University of Virginia Library


175

COMPLAINT.

River, sparkling river, I have fault to find with thee:
River, thou dost never give a word of peace to me!
Dimpling to each touch of sunshine, wimpling to each air that blows,
Thou dost make no sweet replying to my sighing for repose.
Flowers of mount and meadow, I have fault to find with you;
So the breezes cross and toss you, so your cups are filled with dew,
Matters not though sighs give motion to the ocean of your breath;
Matters not though you are filling with the chilling drops of death!
Birds of song and beauty, lo!
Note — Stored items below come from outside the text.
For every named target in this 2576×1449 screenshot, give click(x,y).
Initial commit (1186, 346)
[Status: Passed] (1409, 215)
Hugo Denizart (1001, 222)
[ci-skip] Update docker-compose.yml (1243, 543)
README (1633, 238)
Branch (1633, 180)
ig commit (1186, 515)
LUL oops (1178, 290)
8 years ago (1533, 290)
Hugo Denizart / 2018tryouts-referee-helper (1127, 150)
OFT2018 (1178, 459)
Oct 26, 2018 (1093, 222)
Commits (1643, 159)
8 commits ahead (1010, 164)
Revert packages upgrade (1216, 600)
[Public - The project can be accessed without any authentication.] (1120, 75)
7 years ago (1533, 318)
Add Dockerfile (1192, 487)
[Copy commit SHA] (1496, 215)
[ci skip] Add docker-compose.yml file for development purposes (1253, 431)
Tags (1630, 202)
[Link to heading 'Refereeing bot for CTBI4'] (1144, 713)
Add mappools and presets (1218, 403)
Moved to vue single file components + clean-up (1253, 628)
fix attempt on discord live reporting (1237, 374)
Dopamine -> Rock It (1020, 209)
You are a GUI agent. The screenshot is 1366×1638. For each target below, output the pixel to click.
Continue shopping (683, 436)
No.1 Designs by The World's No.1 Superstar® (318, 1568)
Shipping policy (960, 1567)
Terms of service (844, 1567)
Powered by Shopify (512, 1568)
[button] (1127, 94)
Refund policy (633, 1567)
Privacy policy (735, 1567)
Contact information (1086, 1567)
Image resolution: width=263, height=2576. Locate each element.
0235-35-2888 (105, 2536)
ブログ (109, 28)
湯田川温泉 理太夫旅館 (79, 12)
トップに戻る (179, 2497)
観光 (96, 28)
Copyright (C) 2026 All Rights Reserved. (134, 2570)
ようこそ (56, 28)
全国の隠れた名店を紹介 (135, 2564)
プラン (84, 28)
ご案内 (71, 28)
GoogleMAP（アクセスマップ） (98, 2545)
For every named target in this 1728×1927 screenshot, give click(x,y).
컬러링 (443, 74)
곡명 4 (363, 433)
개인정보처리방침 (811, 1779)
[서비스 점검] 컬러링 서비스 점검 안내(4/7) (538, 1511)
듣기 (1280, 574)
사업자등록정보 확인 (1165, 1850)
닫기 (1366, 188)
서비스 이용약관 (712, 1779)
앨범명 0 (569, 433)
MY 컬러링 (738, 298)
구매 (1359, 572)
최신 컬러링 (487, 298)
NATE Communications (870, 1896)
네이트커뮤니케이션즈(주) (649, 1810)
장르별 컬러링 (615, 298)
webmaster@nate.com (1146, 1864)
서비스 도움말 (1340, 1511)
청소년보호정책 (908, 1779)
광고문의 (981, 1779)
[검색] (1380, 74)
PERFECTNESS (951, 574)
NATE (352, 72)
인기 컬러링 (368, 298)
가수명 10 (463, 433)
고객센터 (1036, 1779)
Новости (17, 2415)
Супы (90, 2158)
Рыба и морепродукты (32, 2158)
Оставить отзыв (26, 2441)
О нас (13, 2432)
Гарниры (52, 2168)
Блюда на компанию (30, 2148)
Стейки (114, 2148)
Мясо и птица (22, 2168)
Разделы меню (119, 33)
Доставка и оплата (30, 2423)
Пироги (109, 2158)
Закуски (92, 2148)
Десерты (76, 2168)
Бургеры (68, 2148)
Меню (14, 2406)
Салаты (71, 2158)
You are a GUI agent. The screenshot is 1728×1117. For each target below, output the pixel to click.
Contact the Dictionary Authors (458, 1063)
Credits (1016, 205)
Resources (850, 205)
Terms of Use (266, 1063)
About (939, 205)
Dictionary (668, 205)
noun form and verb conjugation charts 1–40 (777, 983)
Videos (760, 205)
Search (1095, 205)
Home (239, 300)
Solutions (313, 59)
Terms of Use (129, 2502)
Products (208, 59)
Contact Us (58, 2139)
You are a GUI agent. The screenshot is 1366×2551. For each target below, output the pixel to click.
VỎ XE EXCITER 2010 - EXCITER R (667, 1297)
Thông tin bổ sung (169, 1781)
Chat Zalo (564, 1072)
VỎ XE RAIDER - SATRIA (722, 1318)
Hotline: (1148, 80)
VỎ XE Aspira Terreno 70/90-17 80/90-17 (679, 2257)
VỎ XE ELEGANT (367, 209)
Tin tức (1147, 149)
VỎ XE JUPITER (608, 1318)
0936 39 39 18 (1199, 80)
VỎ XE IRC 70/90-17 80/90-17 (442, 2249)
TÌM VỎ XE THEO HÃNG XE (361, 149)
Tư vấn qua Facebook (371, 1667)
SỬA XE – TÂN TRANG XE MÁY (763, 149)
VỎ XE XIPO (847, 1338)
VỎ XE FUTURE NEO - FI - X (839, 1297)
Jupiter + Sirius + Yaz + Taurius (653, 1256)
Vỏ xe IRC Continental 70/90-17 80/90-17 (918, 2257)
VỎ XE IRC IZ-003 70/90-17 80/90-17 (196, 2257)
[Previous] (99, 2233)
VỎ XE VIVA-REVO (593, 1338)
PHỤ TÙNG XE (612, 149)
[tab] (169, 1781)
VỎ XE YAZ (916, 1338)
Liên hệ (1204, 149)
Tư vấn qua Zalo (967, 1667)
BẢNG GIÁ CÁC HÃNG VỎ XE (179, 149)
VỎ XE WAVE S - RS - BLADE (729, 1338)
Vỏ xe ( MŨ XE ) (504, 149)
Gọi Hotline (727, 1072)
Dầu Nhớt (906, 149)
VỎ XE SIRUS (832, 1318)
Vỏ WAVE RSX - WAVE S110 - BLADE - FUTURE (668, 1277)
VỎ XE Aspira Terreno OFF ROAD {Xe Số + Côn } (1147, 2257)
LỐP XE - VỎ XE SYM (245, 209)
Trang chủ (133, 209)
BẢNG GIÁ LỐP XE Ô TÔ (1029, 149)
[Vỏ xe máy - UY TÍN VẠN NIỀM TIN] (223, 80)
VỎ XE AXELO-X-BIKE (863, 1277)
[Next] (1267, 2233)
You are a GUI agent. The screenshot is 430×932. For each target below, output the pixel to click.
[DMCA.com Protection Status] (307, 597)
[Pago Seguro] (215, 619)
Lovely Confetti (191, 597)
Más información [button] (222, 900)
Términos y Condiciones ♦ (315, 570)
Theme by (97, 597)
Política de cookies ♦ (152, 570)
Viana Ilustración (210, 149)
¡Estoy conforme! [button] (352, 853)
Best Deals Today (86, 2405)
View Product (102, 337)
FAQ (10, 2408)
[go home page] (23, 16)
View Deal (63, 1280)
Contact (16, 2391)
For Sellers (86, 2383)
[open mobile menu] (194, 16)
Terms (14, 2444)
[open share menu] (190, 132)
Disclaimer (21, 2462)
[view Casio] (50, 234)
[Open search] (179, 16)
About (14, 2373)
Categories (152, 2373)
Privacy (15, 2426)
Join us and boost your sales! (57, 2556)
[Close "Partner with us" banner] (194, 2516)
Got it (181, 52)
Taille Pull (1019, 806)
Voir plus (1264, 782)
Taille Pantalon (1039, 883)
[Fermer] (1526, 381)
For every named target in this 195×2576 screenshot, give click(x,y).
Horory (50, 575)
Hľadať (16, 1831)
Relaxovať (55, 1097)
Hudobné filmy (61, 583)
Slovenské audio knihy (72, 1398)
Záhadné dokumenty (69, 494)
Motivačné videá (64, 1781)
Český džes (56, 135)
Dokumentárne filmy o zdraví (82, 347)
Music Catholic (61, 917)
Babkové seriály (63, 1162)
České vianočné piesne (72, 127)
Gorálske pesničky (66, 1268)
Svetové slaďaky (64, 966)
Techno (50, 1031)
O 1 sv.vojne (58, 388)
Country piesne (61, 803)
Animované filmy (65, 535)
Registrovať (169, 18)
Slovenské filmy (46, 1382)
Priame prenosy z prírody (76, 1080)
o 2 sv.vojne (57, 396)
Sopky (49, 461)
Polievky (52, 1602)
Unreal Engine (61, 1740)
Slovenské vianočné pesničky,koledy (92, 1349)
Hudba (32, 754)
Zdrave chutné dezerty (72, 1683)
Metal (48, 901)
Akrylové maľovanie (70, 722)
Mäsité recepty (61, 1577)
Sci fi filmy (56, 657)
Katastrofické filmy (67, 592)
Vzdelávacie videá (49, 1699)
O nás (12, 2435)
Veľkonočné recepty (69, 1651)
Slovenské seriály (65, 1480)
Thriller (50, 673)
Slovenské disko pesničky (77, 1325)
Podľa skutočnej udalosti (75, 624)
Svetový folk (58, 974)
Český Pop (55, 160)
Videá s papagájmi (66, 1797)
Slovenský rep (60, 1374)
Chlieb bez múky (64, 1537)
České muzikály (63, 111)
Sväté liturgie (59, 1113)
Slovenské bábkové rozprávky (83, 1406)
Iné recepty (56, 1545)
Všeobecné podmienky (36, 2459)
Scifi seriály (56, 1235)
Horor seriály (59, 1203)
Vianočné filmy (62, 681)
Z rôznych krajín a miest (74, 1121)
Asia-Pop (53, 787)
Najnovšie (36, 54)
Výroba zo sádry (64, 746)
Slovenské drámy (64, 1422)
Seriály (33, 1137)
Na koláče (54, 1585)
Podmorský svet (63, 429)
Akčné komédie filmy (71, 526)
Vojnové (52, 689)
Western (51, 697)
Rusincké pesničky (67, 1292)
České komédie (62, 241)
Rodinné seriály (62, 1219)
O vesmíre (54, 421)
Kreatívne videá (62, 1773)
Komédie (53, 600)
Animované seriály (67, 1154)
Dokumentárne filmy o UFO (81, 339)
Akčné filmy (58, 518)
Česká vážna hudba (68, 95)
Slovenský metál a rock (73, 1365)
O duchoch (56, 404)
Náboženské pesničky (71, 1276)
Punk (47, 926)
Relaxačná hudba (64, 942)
I charge you all with blame:—
Though all hapless passions thrill and fill me, you are still the same.
I can borrow for my sorrow nothing that avails
From your lonely note, that only speaks of joy that never fails.
O! indifference of Nature to the fact of human pain!
Every grief that seeks relief entreats it at her hand in vain;
Not a bird speaks forth its passion, not a river seeks the sea,
Nor a flower from wreaths of Summer breathes in sympathy with me.

176

O! the rigid rock is frigid, though its bed be summer mould,
And the diamond glitters ever in the grasp of changeless gold;
And the laws that bring the seasons swing their cycles as they must,
Though the ample road they trample blind the eyes with human dust.
Moons will wax in argent glory, though man wane to hopeless gloom;
Stars will sparkle in their splendor, though he darkle to his doom;
Winds of heaven he calls to fan him ban him with an icy chill,
And the shifting crowds of clouds go drifting o'er him as they will.
Yet within my inmost spirit I can hear an undertone,
That by law of prime relation holds these voices as its own,—
The full tonic whose harmonic grandeurs rise through Nature's words,
From the ocean's thundrous rolling to the trolling of the birds.
Spirit, O! my spirit! Is it thou art out of tune?
Art thou clinging to December while the earth is in its June?
Hast thou dropped thy part in nature? Hast thou touched another key?
Art thou angry that the anthem will not, cannot, wait for thee?

177

Spirit, thou art left alone—alone on waters wild;
For God is gone, and Love is dead, and Nature spurns her child.
Thou art drifting in a deluge, waves below and clouds above,
And with weary wings come back to thee, thy raven and thy dove.